We conclude with our own uncertainties and the opportunities they open. Critiquing something that we feel strongly about, PCC, is risky business and, in experimenting with research approaches and writing conventions, we may have succeeded in some ways and failed in others. In this we welcome critique, debate, and further discussion. Post-qualitative research is only beginning to emerge in rehabilitation and we would suggest that it offers a fresh avenue for tackling some of its most tenacious problems. Our analysis can be read as an example of this emerging research tradition. Potentially fruitful areas for further scholarship include deeper explorations of the concepts of “person” and “centredness” within new materialist approaches that explicitly work to decenter human exceptionalism. Beyond PCC, these analytical approaches can be applied to any area of practice to help imagine rehabilitation differently (see for example [Citation39–42,Citation45]).

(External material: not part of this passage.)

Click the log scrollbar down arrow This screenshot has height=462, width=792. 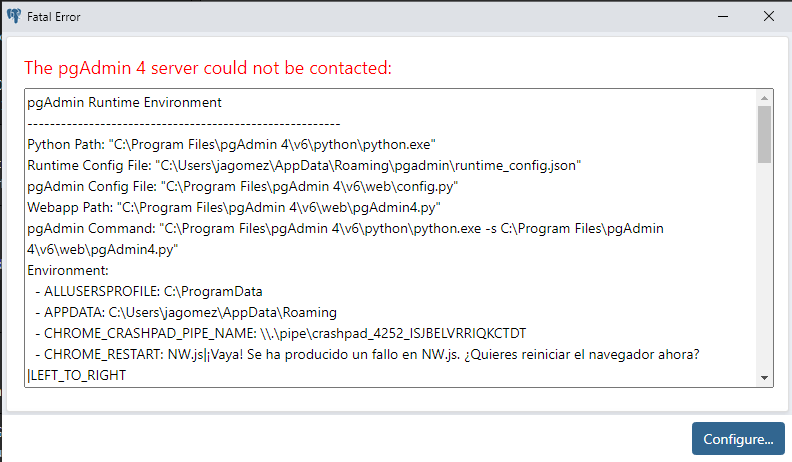(765, 378)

We also acknowledge that there is more to do within the work we have presented here. Even with our small number of care events, there was so much more we explored that did not make it to the page. Moreover, we were composed of a particular group of researchers and practitioners who made choices in constructing our data set and mapping the relations. Notably absent from our group were the perspectives of multiple and diverse recipients of care. Such work is needed and rather sparse in PCC research [Citation9]. To that end we see multiple possibilities for pursuing further inquiry.

Correction Statement

This article has been republished with minor changes. These changes do not impact the academic content of the article.

Acknowledgements

We would like to thank the study participants from the original studies for their time and contributions, and the following collaborators: Bhavnita Mistry, Patty Thille, Thomas Abrams, Laura McAdam, Donya Mosleh, Linda Worrall, David Antiss, Suzie Mudge, Duncan Babbage, Kara Dennison, Peter Larmer, and Kath McPherson. Barbara Gibson is supported by the Bloorview Kids Foundation Chair in Childhood Disability Studies. Jenny Setchell is supported by an NHMRC Early Career Fellowship. This research was supported by grants from the Health Research Council of New Zealand and the AMS Phoenix Project.

Disclosure statement

The authors report no conflicts of interest.

Additional information

Funding

Barbara Gibson is supported by the Bloorview Kids Foundation Chair in Childhood Disability Studies. Jenny Setchell is supported by an NHMRC Early Career Fellowship. This research was supported by grants from the Health Research Council of New Zealand and the AMS Phoenix Project.

Notes

1 The Centre for Person Centred Research (PCR) at Auckland University of Technology is an interdisciplinary research centre focussed on 'rethinking rehabilitation'. The core principle underpinning PCR research is person-centredness, which informs the focus of inquiry and how research is conducted. https://cpcr.aut.ac.nz/

2 To protect confidentiality, we have not provided the practitioner’s discipline.